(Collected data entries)
[Start of section]
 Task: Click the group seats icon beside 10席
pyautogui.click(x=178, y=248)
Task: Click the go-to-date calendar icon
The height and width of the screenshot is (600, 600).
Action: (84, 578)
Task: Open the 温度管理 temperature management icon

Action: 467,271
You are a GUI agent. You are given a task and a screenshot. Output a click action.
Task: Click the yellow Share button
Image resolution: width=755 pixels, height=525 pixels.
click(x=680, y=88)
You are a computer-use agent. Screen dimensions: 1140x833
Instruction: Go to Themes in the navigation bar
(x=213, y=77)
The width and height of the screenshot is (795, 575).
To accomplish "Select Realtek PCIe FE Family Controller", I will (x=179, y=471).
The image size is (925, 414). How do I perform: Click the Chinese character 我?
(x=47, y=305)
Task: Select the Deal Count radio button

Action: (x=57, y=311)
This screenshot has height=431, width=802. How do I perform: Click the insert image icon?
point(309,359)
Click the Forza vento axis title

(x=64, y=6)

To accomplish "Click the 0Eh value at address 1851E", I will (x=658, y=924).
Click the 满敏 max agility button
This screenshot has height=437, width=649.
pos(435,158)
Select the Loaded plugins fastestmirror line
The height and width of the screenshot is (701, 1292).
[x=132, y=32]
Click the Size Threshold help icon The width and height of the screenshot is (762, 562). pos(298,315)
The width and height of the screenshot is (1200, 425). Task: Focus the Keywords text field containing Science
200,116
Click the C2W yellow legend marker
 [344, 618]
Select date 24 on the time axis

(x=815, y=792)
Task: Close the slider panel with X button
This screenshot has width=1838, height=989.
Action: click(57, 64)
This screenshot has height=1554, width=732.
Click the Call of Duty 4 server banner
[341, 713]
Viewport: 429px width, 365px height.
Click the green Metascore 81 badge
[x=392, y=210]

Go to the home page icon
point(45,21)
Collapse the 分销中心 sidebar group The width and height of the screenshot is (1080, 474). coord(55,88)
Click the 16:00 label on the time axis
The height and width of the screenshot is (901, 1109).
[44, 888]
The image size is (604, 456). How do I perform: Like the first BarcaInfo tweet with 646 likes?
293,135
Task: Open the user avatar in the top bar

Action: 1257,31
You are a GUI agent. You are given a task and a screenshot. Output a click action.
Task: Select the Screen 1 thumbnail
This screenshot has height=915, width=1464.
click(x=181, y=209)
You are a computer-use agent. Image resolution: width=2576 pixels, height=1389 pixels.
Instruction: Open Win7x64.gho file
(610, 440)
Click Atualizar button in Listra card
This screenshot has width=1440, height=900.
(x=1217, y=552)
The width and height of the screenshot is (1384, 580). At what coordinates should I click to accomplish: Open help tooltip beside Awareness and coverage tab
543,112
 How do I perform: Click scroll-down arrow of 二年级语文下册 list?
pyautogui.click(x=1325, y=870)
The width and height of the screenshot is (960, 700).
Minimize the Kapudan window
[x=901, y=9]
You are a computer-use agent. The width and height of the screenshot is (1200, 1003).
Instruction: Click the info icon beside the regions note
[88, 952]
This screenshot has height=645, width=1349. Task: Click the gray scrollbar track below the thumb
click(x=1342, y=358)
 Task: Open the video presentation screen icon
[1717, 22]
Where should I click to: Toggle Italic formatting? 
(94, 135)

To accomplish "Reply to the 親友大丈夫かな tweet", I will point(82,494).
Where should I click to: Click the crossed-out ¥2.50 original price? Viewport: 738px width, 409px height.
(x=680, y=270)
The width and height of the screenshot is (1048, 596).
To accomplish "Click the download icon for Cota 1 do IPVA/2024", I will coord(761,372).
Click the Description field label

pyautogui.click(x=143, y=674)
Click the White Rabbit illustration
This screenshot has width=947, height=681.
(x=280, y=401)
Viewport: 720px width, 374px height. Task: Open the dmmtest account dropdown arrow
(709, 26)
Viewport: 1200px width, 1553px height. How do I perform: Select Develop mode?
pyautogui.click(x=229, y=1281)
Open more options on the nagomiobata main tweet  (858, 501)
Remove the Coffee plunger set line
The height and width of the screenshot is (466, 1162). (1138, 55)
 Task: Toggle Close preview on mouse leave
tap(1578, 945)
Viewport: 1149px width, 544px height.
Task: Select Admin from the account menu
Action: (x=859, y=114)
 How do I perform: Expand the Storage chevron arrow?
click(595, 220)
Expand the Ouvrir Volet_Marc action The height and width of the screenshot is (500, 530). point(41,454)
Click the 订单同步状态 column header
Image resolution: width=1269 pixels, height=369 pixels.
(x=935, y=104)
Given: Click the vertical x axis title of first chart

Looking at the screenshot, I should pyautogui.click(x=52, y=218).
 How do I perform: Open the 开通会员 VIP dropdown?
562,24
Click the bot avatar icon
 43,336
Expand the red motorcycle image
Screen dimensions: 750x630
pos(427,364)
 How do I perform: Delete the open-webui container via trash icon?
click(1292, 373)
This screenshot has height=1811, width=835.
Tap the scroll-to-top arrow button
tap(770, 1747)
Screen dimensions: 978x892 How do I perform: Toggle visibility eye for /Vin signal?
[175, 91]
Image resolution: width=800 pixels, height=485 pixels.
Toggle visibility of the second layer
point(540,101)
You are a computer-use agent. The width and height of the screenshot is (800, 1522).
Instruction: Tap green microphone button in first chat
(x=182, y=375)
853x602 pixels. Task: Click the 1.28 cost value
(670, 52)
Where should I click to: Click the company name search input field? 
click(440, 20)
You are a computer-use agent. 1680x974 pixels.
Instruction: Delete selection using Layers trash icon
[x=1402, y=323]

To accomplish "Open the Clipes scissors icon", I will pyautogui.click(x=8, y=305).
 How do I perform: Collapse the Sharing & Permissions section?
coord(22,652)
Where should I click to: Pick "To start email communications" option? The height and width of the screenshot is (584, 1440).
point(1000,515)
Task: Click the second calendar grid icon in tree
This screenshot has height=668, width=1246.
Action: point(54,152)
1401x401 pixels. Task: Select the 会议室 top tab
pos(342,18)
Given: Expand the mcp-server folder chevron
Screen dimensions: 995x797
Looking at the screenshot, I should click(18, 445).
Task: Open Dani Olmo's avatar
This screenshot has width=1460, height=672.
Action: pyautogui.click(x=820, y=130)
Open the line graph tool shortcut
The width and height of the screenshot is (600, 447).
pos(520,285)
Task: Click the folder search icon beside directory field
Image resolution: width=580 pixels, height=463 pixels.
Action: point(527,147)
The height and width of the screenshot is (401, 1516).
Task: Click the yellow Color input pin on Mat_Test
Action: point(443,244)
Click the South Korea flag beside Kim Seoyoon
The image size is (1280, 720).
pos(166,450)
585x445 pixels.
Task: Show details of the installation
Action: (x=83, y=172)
[End of section]
Please output only the lines from the first line of the entries through the line with "Collapse the 分销中心", both included, exactly as written.

Your solution:
 Task: Click the group seats icon beside 10席
pyautogui.click(x=178, y=248)
Task: Click the go-to-date calendar icon
The height and width of the screenshot is (600, 600).
Action: (84, 578)
Task: Open the 温度管理 temperature management icon

Action: 467,271
You are a GUI agent. You are given a task and a screenshot. Output a click action.
Task: Click the yellow Share button
Image resolution: width=755 pixels, height=525 pixels.
click(x=680, y=88)
You are a computer-use agent. Screen dimensions: 1140x833
Instruction: Go to Themes in the navigation bar
(x=213, y=77)
The width and height of the screenshot is (795, 575).
To accomplish "Select Realtek PCIe FE Family Controller", I will (x=179, y=471).
The image size is (925, 414). How do I perform: Click the Chinese character 我?
(x=47, y=305)
Task: Select the Deal Count radio button

Action: (x=57, y=311)
This screenshot has height=431, width=802. How do I perform: Click the insert image icon?
point(309,359)
Click the Forza vento axis title

(x=64, y=6)

To accomplish "Click the 0Eh value at address 1851E", I will (x=658, y=924).
Click the 满敏 max agility button
This screenshot has height=437, width=649.
pos(435,158)
Select the Loaded plugins fastestmirror line
The height and width of the screenshot is (701, 1292).
[x=132, y=32]
Click the Size Threshold help icon The width and height of the screenshot is (762, 562). pos(298,315)
The width and height of the screenshot is (1200, 425). Task: Focus the Keywords text field containing Science
200,116
Click the C2W yellow legend marker
 [344, 618]
Select date 24 on the time axis

(x=815, y=792)
Task: Close the slider panel with X button
This screenshot has width=1838, height=989.
Action: click(57, 64)
This screenshot has height=1554, width=732.
Click the Call of Duty 4 server banner
[341, 713]
Viewport: 429px width, 365px height.
Click the green Metascore 81 badge
[x=392, y=210]

Go to the home page icon
point(45,21)
Collapse the 分销中心 sidebar group The width and height of the screenshot is (1080, 474). coord(55,88)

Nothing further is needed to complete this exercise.